Ken Kesey (1935-2001)

One of the most notorious authors to emerge from Oregon, Ken Kesey wrote two acclaimed novels and several non-fiction works, including 1962's "One Flew Over the Cuckoo's Nest," inspired by his time as a test subject, taking mind-altering drugs at a Veterans Administration hospital in California. He also wrote 1964's "Sometimes a Great Notion," set on the Oregon coast. He wrote both books when he was still in his 20s.

He was also a founding member of The Merry Pranksters, who traveled across the United States in a school bus, organizing parties and giving out LSD. The bus was the basis of Tom Wolfe's book, "The Electric Kool-Aid Acid Test." Kesey settled on a farm outside of Eugene, where he also taught writing at the University of Oregon.

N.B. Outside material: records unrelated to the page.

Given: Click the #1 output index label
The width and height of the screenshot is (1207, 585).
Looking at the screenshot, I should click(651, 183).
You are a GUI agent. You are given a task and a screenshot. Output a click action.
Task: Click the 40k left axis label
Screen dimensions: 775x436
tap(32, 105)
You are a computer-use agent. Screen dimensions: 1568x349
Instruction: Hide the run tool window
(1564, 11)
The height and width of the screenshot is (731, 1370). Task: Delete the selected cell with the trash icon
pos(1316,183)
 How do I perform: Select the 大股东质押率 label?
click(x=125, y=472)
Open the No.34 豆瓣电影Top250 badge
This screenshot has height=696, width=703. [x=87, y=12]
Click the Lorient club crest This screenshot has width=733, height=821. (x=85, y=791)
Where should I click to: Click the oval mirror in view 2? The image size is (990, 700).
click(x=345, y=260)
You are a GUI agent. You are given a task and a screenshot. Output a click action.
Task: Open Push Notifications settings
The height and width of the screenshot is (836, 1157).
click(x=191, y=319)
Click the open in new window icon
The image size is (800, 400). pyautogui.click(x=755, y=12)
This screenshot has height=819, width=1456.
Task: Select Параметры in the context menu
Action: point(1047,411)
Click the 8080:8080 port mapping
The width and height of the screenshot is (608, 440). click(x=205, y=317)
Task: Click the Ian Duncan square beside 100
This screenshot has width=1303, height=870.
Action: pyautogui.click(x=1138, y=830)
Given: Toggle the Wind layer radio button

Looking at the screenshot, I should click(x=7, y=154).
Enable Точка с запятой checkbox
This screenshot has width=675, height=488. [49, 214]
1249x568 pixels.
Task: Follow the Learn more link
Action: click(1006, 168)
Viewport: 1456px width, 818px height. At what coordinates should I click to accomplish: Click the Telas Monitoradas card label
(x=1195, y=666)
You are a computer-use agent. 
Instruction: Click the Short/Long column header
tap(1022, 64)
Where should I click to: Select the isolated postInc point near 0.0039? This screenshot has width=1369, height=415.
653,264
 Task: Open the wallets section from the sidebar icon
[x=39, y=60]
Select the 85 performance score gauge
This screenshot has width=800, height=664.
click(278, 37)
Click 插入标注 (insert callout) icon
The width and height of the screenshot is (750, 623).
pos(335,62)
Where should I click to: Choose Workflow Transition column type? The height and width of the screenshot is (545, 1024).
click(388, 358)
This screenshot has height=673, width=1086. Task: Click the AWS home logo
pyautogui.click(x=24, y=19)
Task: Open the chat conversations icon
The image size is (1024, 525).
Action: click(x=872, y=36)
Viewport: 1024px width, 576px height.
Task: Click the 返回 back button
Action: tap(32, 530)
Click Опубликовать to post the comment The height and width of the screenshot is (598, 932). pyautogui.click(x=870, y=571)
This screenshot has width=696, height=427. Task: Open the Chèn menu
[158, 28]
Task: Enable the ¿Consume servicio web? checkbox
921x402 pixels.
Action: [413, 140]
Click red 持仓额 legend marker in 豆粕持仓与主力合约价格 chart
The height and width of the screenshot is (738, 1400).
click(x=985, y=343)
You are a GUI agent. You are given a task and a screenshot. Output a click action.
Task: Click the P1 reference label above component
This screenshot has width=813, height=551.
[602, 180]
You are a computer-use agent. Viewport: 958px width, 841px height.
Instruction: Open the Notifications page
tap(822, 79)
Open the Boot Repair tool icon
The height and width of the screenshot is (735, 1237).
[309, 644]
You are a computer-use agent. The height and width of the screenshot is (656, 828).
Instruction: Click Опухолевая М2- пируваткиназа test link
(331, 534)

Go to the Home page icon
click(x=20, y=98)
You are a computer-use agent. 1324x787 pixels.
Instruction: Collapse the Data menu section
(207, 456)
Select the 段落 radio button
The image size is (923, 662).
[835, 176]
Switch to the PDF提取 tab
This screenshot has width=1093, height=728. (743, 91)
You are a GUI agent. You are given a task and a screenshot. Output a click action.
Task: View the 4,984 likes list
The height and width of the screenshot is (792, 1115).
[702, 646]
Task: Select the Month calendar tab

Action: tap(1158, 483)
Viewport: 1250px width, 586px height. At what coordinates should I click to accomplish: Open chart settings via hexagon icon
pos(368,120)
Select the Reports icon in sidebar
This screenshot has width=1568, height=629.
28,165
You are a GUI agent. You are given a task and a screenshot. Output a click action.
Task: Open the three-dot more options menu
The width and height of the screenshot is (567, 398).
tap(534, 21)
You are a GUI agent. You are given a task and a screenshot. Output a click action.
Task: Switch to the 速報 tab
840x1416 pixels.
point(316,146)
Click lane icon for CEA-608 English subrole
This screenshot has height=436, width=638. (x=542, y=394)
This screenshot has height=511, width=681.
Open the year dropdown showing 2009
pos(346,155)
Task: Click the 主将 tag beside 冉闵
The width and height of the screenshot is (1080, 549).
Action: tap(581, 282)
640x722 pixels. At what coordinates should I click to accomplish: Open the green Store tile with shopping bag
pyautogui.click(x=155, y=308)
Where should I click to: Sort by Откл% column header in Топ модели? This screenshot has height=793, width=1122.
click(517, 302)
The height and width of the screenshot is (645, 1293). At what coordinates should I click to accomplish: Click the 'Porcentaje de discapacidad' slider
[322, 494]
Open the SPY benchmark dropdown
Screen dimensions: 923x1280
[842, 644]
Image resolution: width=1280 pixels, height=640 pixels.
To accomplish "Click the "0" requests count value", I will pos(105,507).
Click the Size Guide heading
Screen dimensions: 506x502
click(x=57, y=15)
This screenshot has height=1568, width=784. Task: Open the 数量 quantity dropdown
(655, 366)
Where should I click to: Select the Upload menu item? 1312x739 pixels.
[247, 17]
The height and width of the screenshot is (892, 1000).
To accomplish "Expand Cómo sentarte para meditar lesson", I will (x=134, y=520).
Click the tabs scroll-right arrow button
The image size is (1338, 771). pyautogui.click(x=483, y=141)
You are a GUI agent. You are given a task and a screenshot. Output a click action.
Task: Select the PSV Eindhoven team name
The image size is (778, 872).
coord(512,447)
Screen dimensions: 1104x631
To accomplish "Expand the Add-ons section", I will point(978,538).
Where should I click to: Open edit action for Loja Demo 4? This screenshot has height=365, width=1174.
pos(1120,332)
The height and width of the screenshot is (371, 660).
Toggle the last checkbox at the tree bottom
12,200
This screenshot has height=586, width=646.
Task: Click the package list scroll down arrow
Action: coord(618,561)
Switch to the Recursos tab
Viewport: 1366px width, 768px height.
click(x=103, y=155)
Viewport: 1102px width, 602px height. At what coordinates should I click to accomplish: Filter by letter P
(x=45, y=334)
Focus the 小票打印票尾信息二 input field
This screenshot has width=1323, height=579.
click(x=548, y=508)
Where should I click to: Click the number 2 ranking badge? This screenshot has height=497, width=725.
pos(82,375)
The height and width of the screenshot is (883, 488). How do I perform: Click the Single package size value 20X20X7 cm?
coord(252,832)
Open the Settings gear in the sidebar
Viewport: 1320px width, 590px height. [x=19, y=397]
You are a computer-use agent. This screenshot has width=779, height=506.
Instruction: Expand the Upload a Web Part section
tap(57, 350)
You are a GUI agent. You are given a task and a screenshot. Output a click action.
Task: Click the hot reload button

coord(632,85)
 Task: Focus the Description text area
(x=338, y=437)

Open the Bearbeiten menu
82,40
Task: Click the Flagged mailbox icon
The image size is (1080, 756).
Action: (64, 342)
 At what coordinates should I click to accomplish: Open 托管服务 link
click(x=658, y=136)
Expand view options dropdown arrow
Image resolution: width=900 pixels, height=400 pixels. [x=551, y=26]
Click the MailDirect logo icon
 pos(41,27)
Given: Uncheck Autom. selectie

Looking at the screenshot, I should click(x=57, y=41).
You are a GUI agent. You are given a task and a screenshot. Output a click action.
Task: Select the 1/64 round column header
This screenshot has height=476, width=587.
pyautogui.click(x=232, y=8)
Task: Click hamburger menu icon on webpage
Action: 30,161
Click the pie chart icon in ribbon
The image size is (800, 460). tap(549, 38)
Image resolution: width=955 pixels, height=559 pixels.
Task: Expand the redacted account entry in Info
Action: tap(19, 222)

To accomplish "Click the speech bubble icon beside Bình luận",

Kim Stafford (1949-present)

Oregon's ninth—and the current—Poet Laureate followed the footsteps of his father, William Stafford, a prolific poet who held the Oregon Poet Laureate position from 1975 to 1990 as Oregon's fourth Poet Laureate.

Kim Stafford is the founding director of Lewis & Clark College's North Writing Institute, and the author of a dozen books on poetry and prose. Kim Stafford's most recent book, "100 Tricks Every Boy Can Do," is an account of his brother's death by suicide, and the struggle of the family to understand and to live beyond that event.

As the current Oregon Poet Laureate, he's highly interested in the work of poets from within the state.

"There's no shortage of international poetry on universal themes, but I'm especially interested in Oregon poetry on local themes and so this is what I want to share, and this is what I want to invite people to write," he told The Oregonian. He said he hopes Oregonians will join him in talking about "their rivers, their forests, their neighborhoods, their heroes, their questions. I think of poetry as a very practical tool for understanding local life."